Vor 200 Jahren - 1813 - wurde der Kirchhof an St. Jakobus als Friedhof aufgegeben und der heute so genannte Alte Friedhof – damals knapp außerhalb des Ortes – am Pfortenwingert angelegt. Der Jakobus-Kirchhof hatte als Friedhof gedient, seit Großauheim endgültig 1576 eine selbständige Pfarrei und nicht mehr nur eine Fillial-Kirchengemeinde war. Vorher waren die gestorbenen Auheimer bei der Pfarrkirche St. Nikolaus in Klein-Stneinheim bestattet worden. Diese Kirchhöfe standen unter der Regie des Pfarrers.
Die letzte Beerdigung auf dem Jakobus-Kirchhof war am 31. Oktober 1813 die des Prinzen Franz Ludwig zu Oettingen-Wallerstein. Als 18jähriger Kavalleriemajor hatte er am Vortag in der Schlacht bei Hanau tödliche Verwundungen erlitten. Zwei Jahre später wurde der Prinz in das Innere der Kirche umgebettet, wo sich heute noch sein Grab und Epitaph befinden. Von Großauheimer Einwohnern haben sich auf dem Kirchhof mehrere stark restaurierungsbedürftige Grabsteine des 17., 18. und 19. Jahrhunderts erhalten.
Der – heute „Alte“ – Friedhof am Pfortenwingert wurde 1813 von der Gemeinde geschaffen, weil der Kirchhof für die Bestattungen nicht mehr ausreichte. Das lag einerseits an der wachsenden Einwohnerzahl des Dorfes und andererseits daran, dass durch die Truppenbewegungen der Befreiungskriege gegen Napoleon die Erkrankungen an Fleckfieber zunahmen, die meist zum Tode führten. Den Haupteingang schmückt ein schmiedeisernes Jugendstiltor von 1912. Die Steine der Ummauerung stammten von den abgebrochenen Emmerichshöfen bei Alzenau. Das sansteinerne Friedhofskreuz erschuf Peter Bergold aus Klein-Walstadt. Es wurde mehrfach umgesetzt. Die Inschrift lautet "Wer mir dienen will der Folge mir nach. Wo ich bin, da soll mein Diener auch sein.
Weiter sieht man das klassizistische Totenhaus, das zwischen 1866 und 1890 vergrößert wurde. Beeindruckend die alten Bäume, alle über 80 Jahre. Die Gräber sind geräumt, bedeutende Steine fanden an den Bauern ein Andenken.

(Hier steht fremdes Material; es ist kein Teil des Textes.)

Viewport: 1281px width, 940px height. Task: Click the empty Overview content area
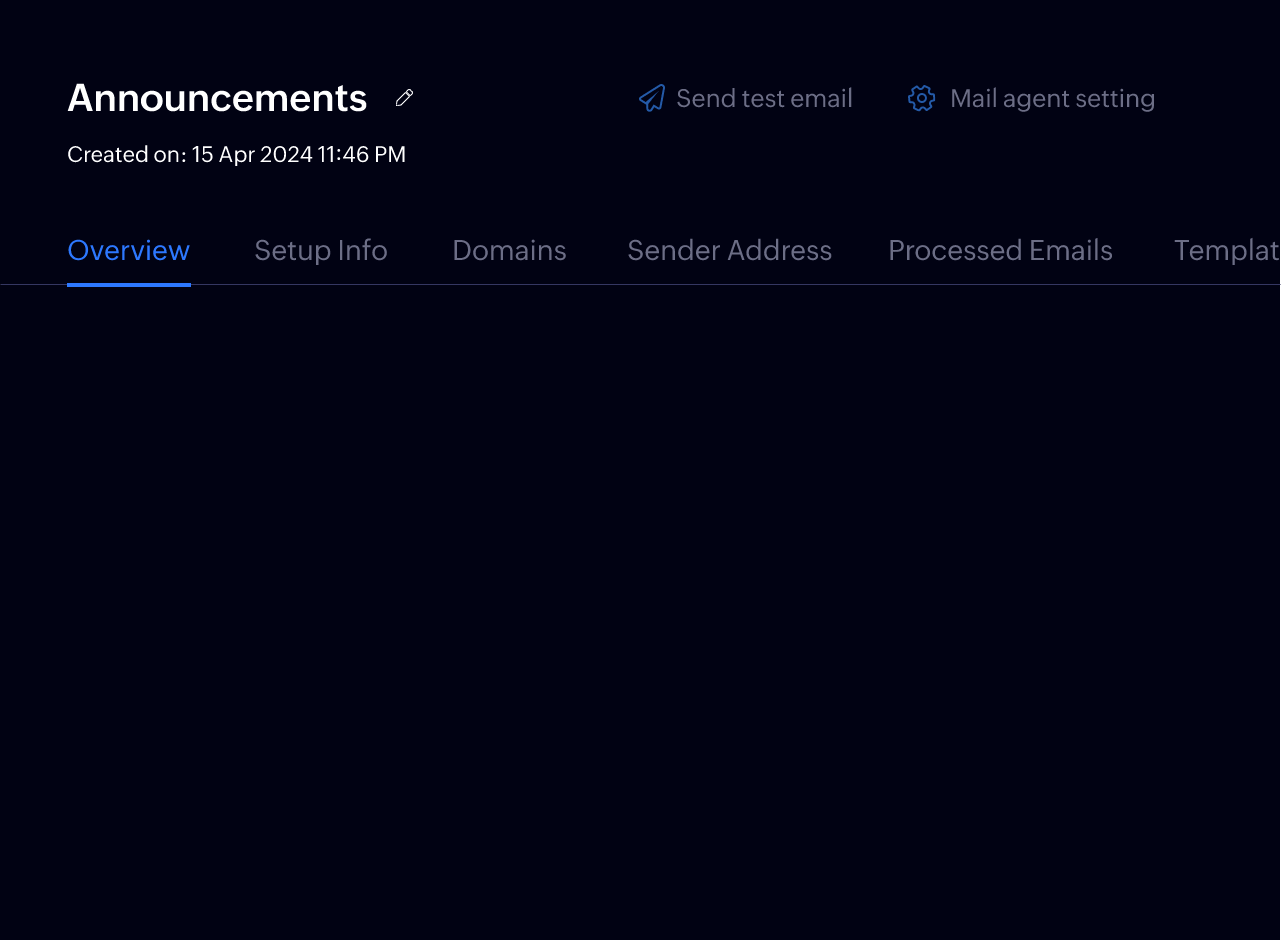640,600
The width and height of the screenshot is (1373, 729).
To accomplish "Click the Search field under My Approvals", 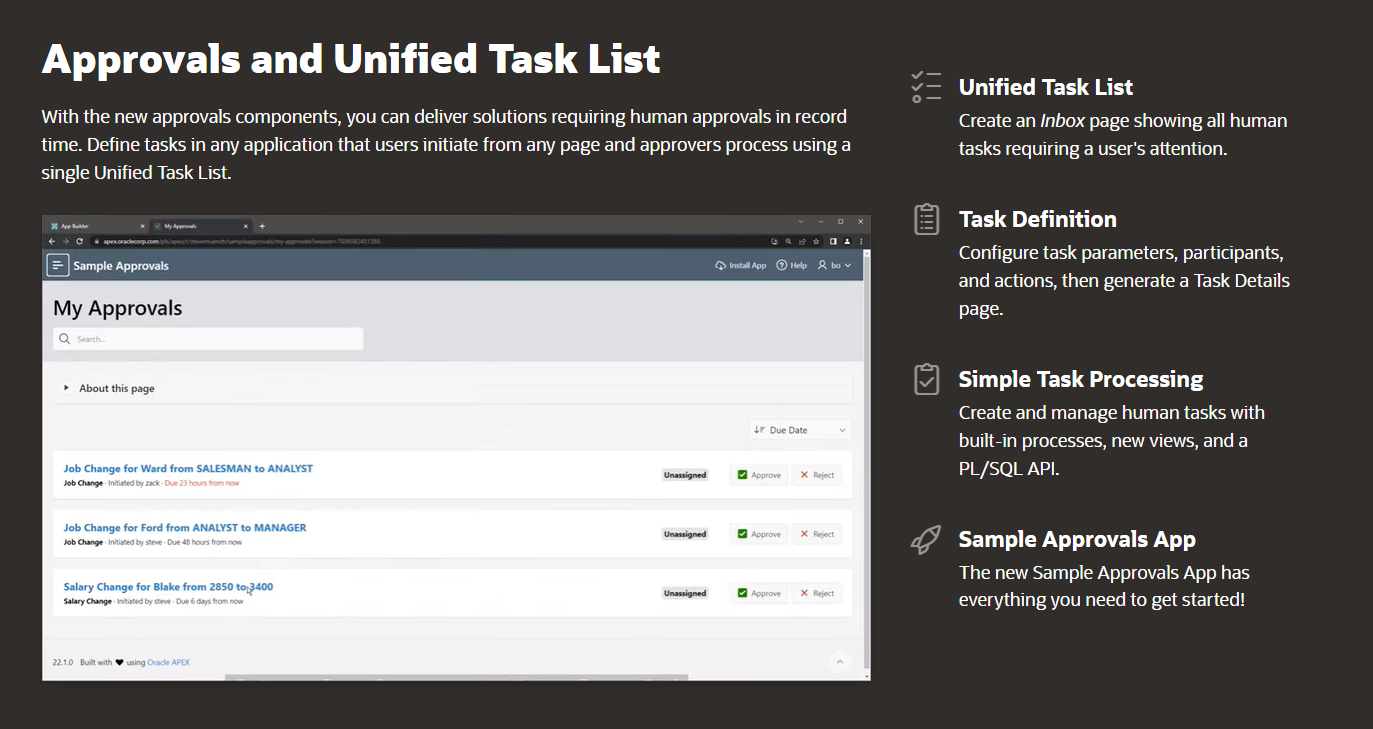I will coord(210,339).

In der Ostecke ruhen bei drei Sandsteinkreuzen 18 polnische und russische Kriegsgefangene und Fremdarbeiter des 2. WK. Die zunächst hier bestatteten neun Besatzungsangehörigen eines englischen Bomberflugzeuges sind nach dem Kriegsende umgebettet werden.
Sehr zentral findet man das Grabfeld der 131 Gefallenen und Zivilopfer der beiden Weltkriege. Es sind Soldaten, die in einem Lazarett (Josef-Bautz-Str. 6) während des 1. WK gestorben sind und um Gefallene und Tote der Luftangriffe während der Einnahme Großauheims am 26.3.1945. Dieses Grabfeld wurde 1951 angelegt. Darin befindet sich der Sockel eines Kriegsdenkmals 1870/1871, das durch ein Unwetter 1958 seine Säule verlor. Den Sockel und die Säule hatte Philipp Gaul geschaffen. Unweit davon steht ein weiterer Sockel, der nach dem Sieg des zweiten Weltkriegs ein Ehrenmal erhalten sollte.
Nahe des Kreuzes sind nun die Steine der verdienten Barmherzigen Schwestern vom hl. Vinzenz, die sich um kranke, alte Bürger und Kinder viele Jahre kümmerten. Auf der anderen Seite die Grabmale der Pfarrer Anton Dunkel, der seine Gemeinde klug durch die NS-Zeit führte und Pfr. Hartmann, der in der Zeit der Industrialisierung eine Armenstiftung gründete. Sanitätsrat Dr. Freisfeld gründete die Ortsgruppe des DRK in Großauheim.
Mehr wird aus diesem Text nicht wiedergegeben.